(Collection entries)
##############################

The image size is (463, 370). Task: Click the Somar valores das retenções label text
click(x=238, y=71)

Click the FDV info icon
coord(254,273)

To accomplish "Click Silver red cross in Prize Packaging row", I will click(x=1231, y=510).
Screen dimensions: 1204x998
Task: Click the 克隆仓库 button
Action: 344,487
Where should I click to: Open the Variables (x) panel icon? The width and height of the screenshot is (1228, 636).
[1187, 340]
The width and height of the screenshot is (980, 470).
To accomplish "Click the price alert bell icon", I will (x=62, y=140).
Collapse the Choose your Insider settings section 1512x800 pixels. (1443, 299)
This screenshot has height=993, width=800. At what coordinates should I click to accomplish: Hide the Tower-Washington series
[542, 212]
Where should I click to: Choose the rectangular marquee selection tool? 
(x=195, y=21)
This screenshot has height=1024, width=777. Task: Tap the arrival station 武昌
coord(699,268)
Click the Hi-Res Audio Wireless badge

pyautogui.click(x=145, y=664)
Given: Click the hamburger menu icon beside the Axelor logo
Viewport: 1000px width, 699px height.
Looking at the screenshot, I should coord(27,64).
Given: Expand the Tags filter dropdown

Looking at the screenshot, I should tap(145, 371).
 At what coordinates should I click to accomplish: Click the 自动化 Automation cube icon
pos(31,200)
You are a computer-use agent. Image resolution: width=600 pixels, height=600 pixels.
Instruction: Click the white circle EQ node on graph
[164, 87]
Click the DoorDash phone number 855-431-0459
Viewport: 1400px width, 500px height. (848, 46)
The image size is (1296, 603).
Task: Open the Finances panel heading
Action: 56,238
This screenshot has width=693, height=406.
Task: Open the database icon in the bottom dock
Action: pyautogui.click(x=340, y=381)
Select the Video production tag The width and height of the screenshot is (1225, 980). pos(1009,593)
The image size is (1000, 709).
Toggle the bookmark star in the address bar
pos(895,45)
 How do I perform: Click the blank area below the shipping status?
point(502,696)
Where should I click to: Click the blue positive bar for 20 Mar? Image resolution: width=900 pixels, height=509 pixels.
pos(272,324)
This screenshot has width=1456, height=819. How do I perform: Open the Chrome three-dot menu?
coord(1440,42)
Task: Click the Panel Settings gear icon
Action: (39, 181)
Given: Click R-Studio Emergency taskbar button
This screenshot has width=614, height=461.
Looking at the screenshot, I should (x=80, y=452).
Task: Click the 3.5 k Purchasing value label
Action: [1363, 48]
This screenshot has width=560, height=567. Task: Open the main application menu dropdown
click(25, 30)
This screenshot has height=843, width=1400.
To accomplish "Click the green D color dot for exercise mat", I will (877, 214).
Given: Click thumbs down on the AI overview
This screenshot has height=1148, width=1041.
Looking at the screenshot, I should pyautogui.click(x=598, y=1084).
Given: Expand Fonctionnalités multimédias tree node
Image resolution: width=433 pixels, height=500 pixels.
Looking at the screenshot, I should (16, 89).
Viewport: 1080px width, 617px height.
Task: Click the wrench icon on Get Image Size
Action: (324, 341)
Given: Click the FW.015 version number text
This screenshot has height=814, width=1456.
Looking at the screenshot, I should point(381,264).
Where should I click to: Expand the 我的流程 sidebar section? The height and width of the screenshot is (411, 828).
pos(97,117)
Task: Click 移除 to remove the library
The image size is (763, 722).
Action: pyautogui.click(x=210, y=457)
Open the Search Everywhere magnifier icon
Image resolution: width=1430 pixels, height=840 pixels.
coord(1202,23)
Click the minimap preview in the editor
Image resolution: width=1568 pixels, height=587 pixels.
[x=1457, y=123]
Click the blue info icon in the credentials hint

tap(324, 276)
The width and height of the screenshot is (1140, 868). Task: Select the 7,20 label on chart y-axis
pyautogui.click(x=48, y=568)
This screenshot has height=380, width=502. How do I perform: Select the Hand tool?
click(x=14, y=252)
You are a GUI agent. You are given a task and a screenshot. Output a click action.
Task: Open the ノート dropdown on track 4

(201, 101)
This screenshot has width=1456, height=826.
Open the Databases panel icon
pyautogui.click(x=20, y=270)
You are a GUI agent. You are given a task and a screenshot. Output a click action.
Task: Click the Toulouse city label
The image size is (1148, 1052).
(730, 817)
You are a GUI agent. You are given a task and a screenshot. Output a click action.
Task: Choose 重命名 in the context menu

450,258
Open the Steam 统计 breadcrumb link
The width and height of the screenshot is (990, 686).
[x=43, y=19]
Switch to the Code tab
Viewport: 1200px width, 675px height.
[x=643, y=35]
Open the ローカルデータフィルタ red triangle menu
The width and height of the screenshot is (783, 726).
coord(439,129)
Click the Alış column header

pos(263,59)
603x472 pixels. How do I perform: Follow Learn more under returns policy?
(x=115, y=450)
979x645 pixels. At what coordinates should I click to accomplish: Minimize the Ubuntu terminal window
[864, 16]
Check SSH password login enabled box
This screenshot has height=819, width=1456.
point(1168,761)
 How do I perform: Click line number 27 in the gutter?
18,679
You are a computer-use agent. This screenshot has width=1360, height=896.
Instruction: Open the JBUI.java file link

##############################

### WHAT IS NEEDED
Repeat the records above word for word, beginning with the line containing "The width and height of the screenshot is (1140, 868)." and continuing through the line containing "pyautogui.click(x=20, y=270)".

### OUTPUT FOR THIS EXERCISE
The width and height of the screenshot is (1140, 868). Task: Select the 7,20 label on chart y-axis
pyautogui.click(x=48, y=568)
This screenshot has height=380, width=502. How do I perform: Select the Hand tool?
click(x=14, y=252)
You are a GUI agent. You are given a task and a screenshot. Output a click action.
Task: Open the ノート dropdown on track 4

(201, 101)
This screenshot has width=1456, height=826.
Open the Databases panel icon
pyautogui.click(x=20, y=270)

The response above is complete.